Word and element locating data ->
⁂
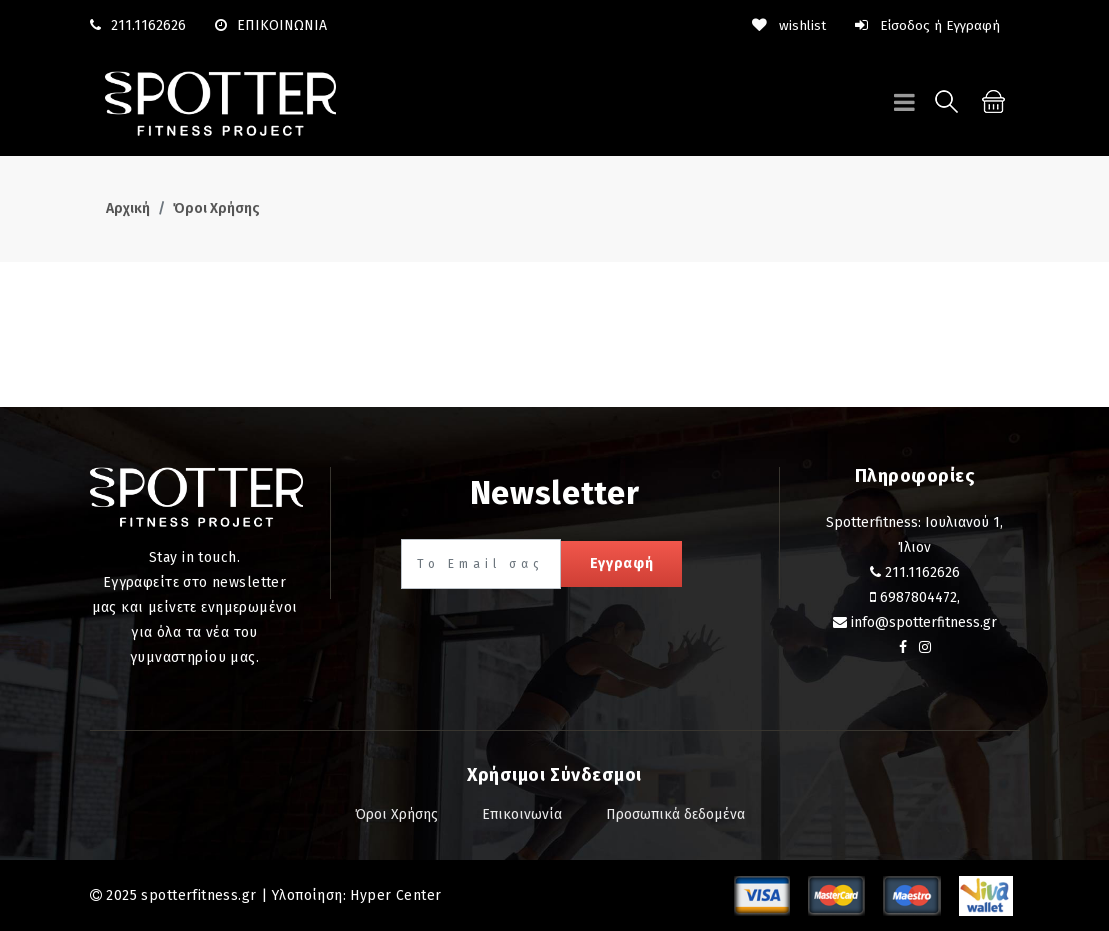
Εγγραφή (622, 562)
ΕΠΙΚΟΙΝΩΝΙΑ (271, 25)
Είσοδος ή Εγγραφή (926, 25)
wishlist (786, 25)
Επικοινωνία (522, 813)
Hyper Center (395, 894)
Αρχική (128, 208)
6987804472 (918, 596)
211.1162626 (148, 25)
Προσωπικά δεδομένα (675, 813)
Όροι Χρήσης (216, 208)
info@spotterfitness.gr (924, 621)
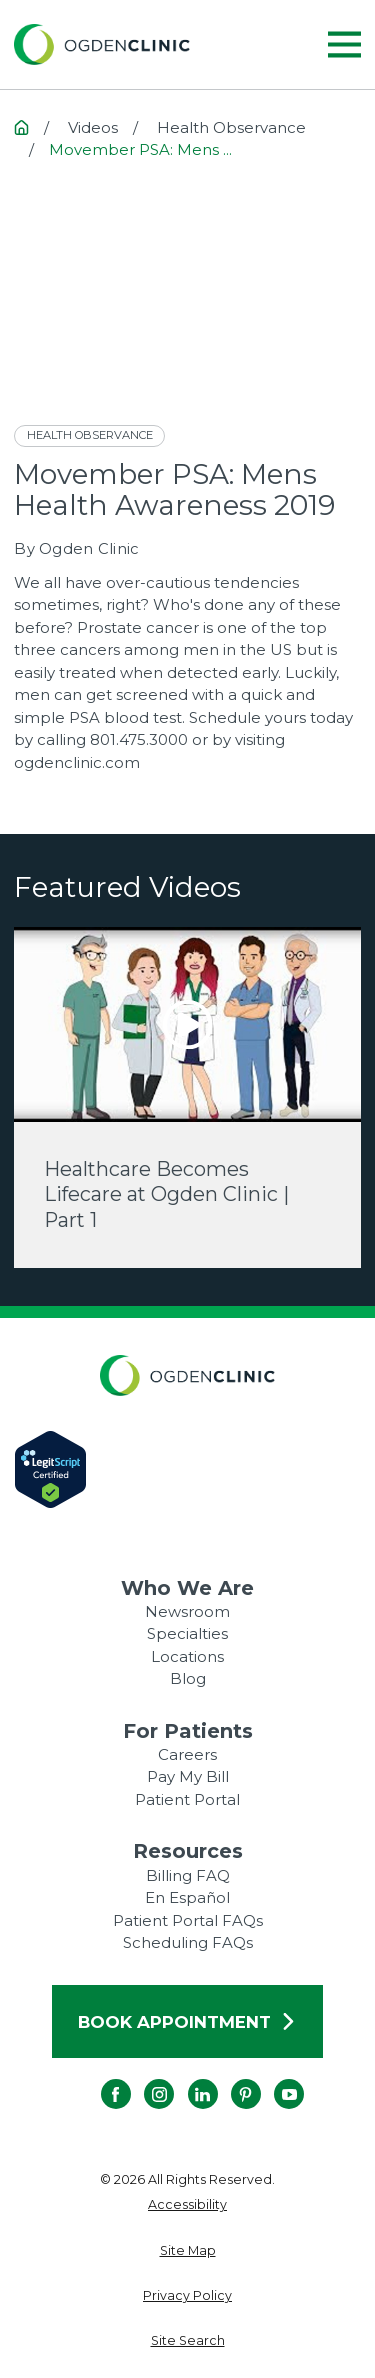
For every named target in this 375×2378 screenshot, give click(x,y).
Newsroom (187, 1611)
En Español (187, 1897)
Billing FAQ (188, 1875)
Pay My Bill (188, 1776)
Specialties (187, 1633)
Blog (188, 1678)
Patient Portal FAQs (188, 1920)
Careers (187, 1754)
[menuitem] (187, 2205)
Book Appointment (187, 2022)
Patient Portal (187, 1799)
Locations (187, 1656)
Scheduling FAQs (188, 1942)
⁂
Short exercise ->
Rewrite the entries from the line containing "info@spotterfitness.gr (924, 621)" through the end of the entries, requests included, and shift every coordinate by adding 58 to each of its numbers. Leave the pictures out.

Solution to this problem ->
info@spotterfitness.gr (982, 679)
For every named target in this 375×2378 screenshot, give click(x,y).
Newsroom (245, 1669)
En Español (245, 1955)
Billing FAQ (246, 1933)
Pay My Bill (246, 1834)
Specialties (245, 1691)
Blog (246, 1736)
Patient Portal FAQs (246, 1978)
Careers (245, 1812)
[menuitem] (245, 2263)
Book Appointment (245, 2080)
Patient Portal (245, 1857)
Locations (245, 1714)
Scheduling FAQs (246, 2000)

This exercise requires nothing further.